Sodium zirconium cyclosilicate and roxadustat: Novel treatment options for hyperkalaemia and anaemia in CKD
Studies on the inorganic compound sodium zirconium cyclosilicate and the hypoxia inducible factor prolyl hydroxylase (HIF-PH) pathway inhibitor roxadustat have shown efficacy and safety for the management of hyperkalaemia and anaemia, respectively, among chronic kidney disease (CKD) patients.
“Clinical trials showed that hyperkalaemic CKD patients treated with sodium zirconium cyclosilicate were able to maintain normokalaemia for over 2 weeks, with only mild gastrointestinal [GI] adverse effects [AE]. Roxadustat is a new agent that stimulates erythropoietin [EPO] synthesis, resulting in durable and stable haemoglobin response in anemic CKD patients,” said Professor Sydney Tang of the Department of Medicine, The University of Hong Kong (HKU).
A phase II study in 90 participants (mean serum potassium level, 5.1 mEq/L) demostrated a notable decrease in potassium levels from baseline 2 hours after commencement of therapy in those treated with the sodium zirconium silicate crystal compound, ZS-9 10 g, vs placebo (−0.13 ± 0.35 vs −0.02 ± 0.34). [Kidney Int 2015;88:404-411]
“There was also a significant decline in 24-hour urinary potassium excretion in the ZS-9 group relative to placebo [−15.8 mEq/24 hour, p<0.001] at day 2,” Tang said.
The HARMONIZE study (n=258) showed a significant reduction of serum potassium levels in 2 days in 98 percent of patients treated with ZS-9, with durability of the effect over 2 weeks. [JAMA 2014;312:2223-2233]
“Treatment with ZS-9 showed no dose-related effects on serum glucose, blood pressure and heart rate, with only mild-to-moderate GI AEs such as diarrhoea experienced by patients who received treatment,” he added.
“HIF-PH inhibitors target a pathway that results in improvement of endogenous EPO synthesis. Other effects of treatment with HIF-PH inhibitors include increase in intestinal iron absorption, upregulation of EPO and transferrin receptors, and formation of fully functional mature erythrocytes,” Tang explained. [Am J Kidney Dis 2017;69:815-826]

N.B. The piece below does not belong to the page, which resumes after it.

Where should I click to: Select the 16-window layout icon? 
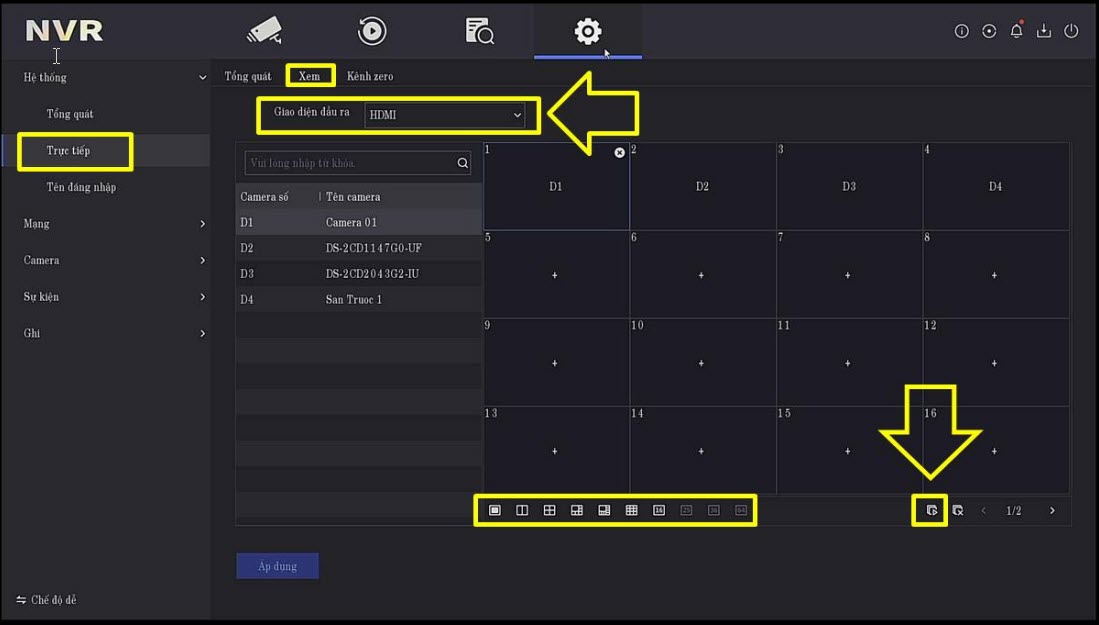[x=659, y=510]
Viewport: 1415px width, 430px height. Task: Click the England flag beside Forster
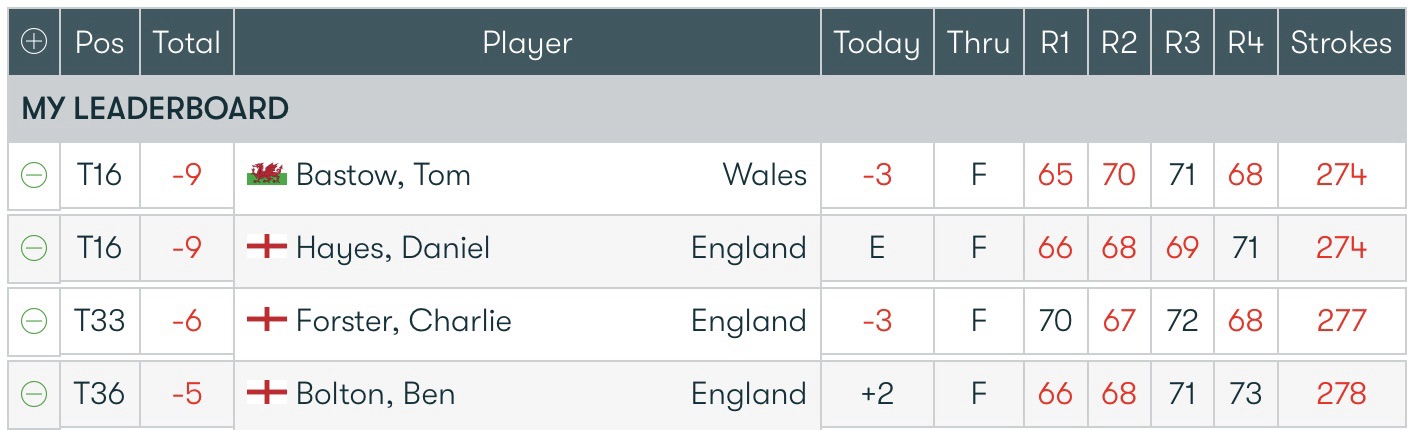point(267,320)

“The first-in-class HIF-PH inhibitor roxadustat is able to achieve target haemoglobin levels similar to physiologic adaptations to high altitude, blood loss and pulmonary oedema,” he added.
In two phase II studies conducted in China, haemoglobin increase of ≥1 g/dL from baseline was achieved in a higher percentage of non-dialysis dependent CKD patients (n=91) who received low-dose or high-dose roxadustat vs placebo (low dose, 80 percent; high dose, 87.1 percent; placebo, 23.3 percent; p<0.0001). [Nephrol Dial Transplant 2017;32:1373-1386]
Among dialysis-dependent patients (n=87), a significantly higher proportion of patients who received medium-dose or high-dose roxadustat maintained their haemoglobin levels after 5−6-weeks vs those who received epoetin alfa (88.9 percent, p=0.008; 100 percent, p=0.0003 vs 50 percent).
“In addition to that, patients treated with roxadustat experienced significant decreases in cholesterol and hepcidin levels. Hepcidin is a protein that promotes transport and utilization of iron in the peripheral tissues, providing additional benefit to CKD patients with anaemia,” explained Tang.